+++ EXTRAIT À LIRE +++

La télé pour enfants, une affaire flamande ?
Mega Mindy, K3, Plop, Bumba, Maya}, et beaucoup d’autres : en Belgique, les héros créés en Flandre ou sous licence flamande, destinés aux publics d’enfants et de jeunes adolescents, ont envahi les écrans du pays tout entier, sud y compris. Ils partent à l’assaut du reste du monde.
Les programmes de télé pour enfants sont, depuis plusieurs années, omniprésents dans le paysage télévisuel belge. Belge ? Trois chaînes flamandes visant les petits bouts occupent le terrain dans le Nord du pays, alimentées entre autres par un studio de production (Studio100) qui fabrique des séries pour enfants, crée des personnages de fiction ou des chanteurs, les vendent des deux côtés de la frontière linguistique, notamment via RTL-TVI, et bien au-delà, d’ailleurs. Studio100 ? Une boîte flamande dont l’histoire tient presque du conte de fées.
Le truc de Studio 100 est tout simple : créer des héros bien segmentés, les faire apparaître à l’écran, puis partout ailleurs, des cartables aux boîtes de biscuits, dans des shows ou sous la forme de poupées, de draps de plage et de vêtements. Bref, sous la forme de produits (ultra) dérivés. En Fédération Wallonie-Bruxelles, c’est surtout sur Club RTL que les enfants peuvent suivre les aventures des héros que les petits Flamands connaissent déjà depuis dix ans, à raison de deux heures par jour. Pour faciliter leur passage de l’autre côté de la frontière linguistique, les décors n’ont pas été modifiés, mais Studio100 a décidé d’éviter le simple doublage et a fait appel à des auteurs et comédiens francophones.
Deux heures par jour, ce n’est encore rien si l’on compare à la Flandre, où la boîte de prod’ diffuse ses programmes sur plusieurs chaînes et dispose de sa propre télé, nommée simplement Studio100, qui diffuse en permanence programmes, séries et chansons produits par le groupe. Une vraie success-story, car en 1996, Studio100 ne comptait que cinq employés ! Un premier personnage naît, un duo plutôt : Samson & Gert, duo pas très original qui rappelle un Boule et Bill sauce mayonnaise. La boîte de production vit quelques années du succès de ce duo plutôt ringard, puis naissent Kabouter Plop, Piet Piraat, Mega Mindy, Spring, Het Huis Anubis, Bumba et K3. Parmi les cinq braves, pionniers, Gert Verhulst, « le » Gert de la version originale flamande de Samson et Gert parcourt la Flandre avec son toutou. Mais il est aussi devenu le PDG de Studio 100.

+++ DONNÉES BRUTES +++

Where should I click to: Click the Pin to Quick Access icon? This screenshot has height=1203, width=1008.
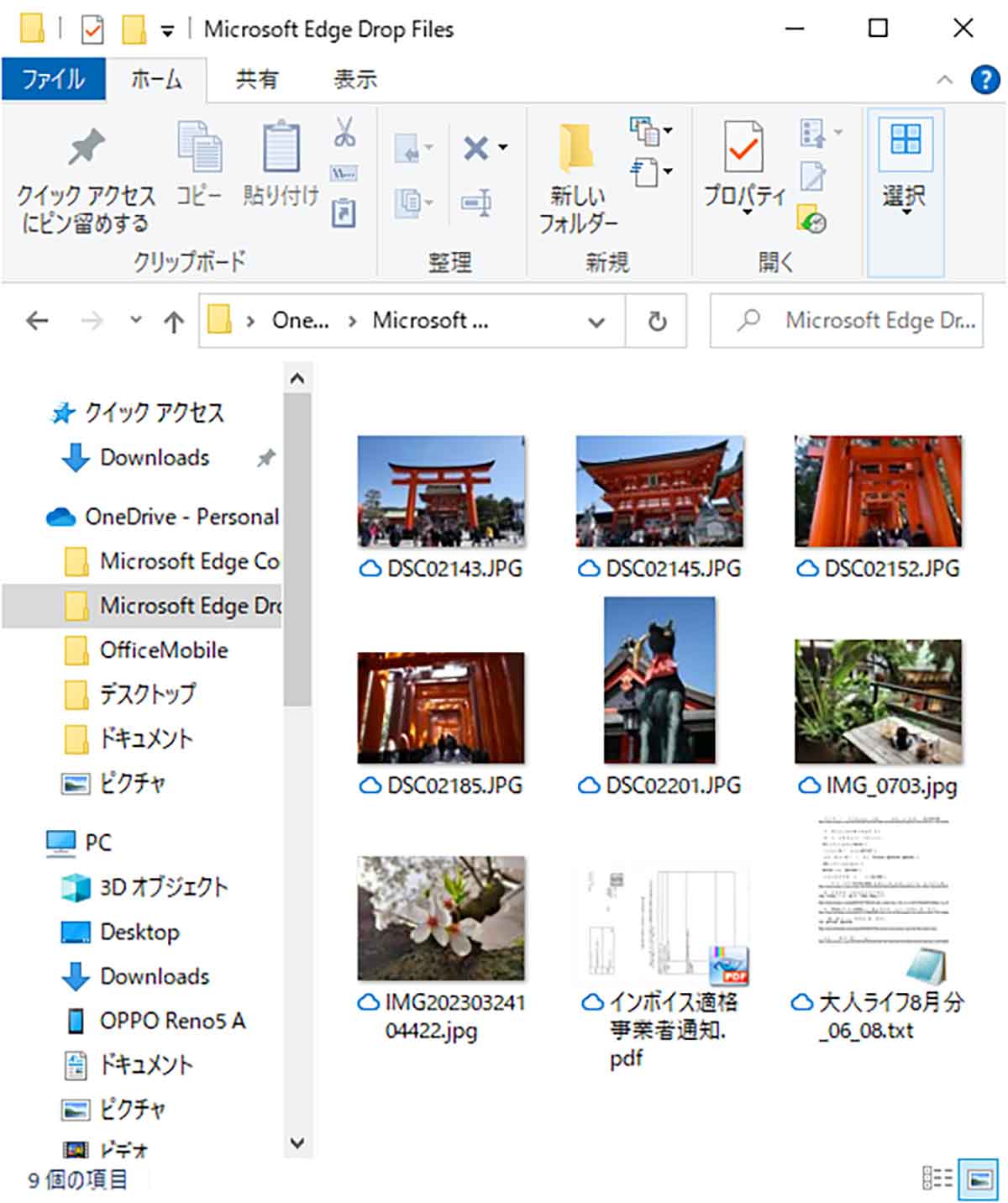pos(86,150)
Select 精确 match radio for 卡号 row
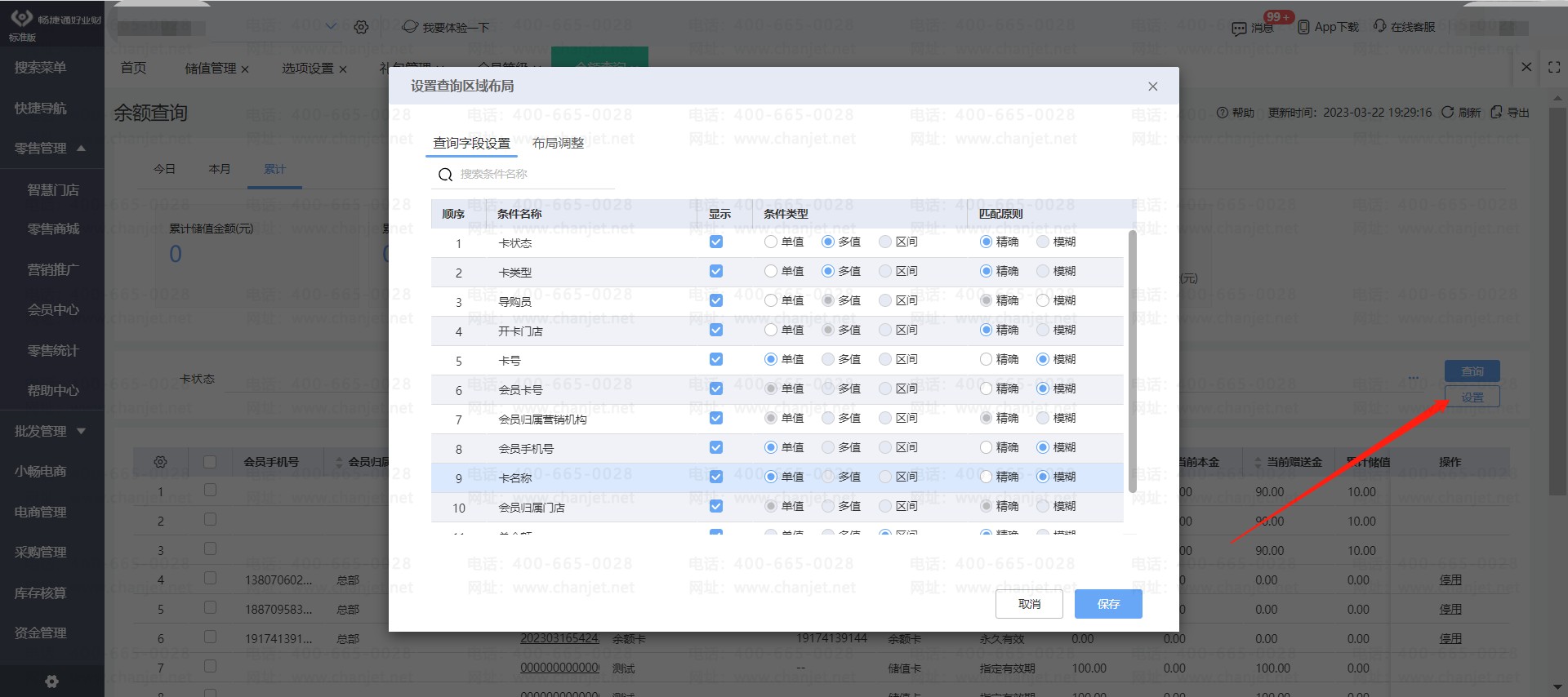 tap(987, 359)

+++

**CONSIGNES:**
• A. Selon l'article sur la télévision flamande pour enfants, quelles créations de Studio100 sont nées après le duo Samson & Gert ? Citez-les toutes.
• B. Reprenez l'article sur la télévision flamande pour enfants à la suite de sa dernière phrase.

**RÉPONSES FOURNIES:**
• A. Kabouter Plop, Piet Piraat, Mega Mindy, Spring, Het Huis Anubis, Bumba et K3.

• B.
Tache d’huile
Au fur et à mesure de son développement, Studio100 s’est étendu dans toutes les directions, à la manière d’une armée conquérante : d’abord avec le trio musical K3, qui casse la baraque partout où l’on s’exprime en néerlandais, ensuite avec l’acquisition des parcs d’attractions Plopsaland (y compris à Coo, près de Liège). Aujourd’hui, deux cents employés travaillent dans la ruche audiovisuelle de Schelle, qui réalise chaque année autour de 200 millions d’euros de chiffre d’affaires, avec une croissance qui s’annonce doublée depuis que la chaîne de télé américaine Nickelodeon, filiale du groupe MTV, reçue dans 100 millions de foyers dans le monde, diffuse Huis Anubis, la série pour ado créée par Studio 100.
Ces derniers mois, la tendance de Studio100 est au rachat de séries cultes. Elle produit ainsi un dessin animé en images de synthèse de Maya l’abeille, diffusée par TF1. Dans le même genre, Studio100 propose en 2013 une version remaniée de Vic le Viking.
Des héros économiques ?
Les héros créés dans les locaux de Studio 100 sont destinés à des cibles bien spécifiques selon le sexe et les catégories d’âge. Plus encore, les programmes sont aujourd’hui devenus des produits d’appel pour un merchandising sans limites et sans complexes.
Retour en arrière. Dans les années 1960 et 1970, les dessins animés diffusés sur les chaînes d’ici étaient généralement on ne peut plus franco-francophones. Et Saturnin le petit canard, Filopat et Patafil, Kiri le clown, Nounours, Le manège enchanté ne s’aventuraient guère hors du petit écran. Pas plus d’ailleurs que quelques années plus tard, Bouba, Babar, Calimero, ChapiChapo ou encore Colargol. Le territoire du merchandising semblait l’apanage des productions US. L’arrivée des premières productions japonaises ne changea guère la donne : un personnage de dessin animé reste un personnage de dessin animé.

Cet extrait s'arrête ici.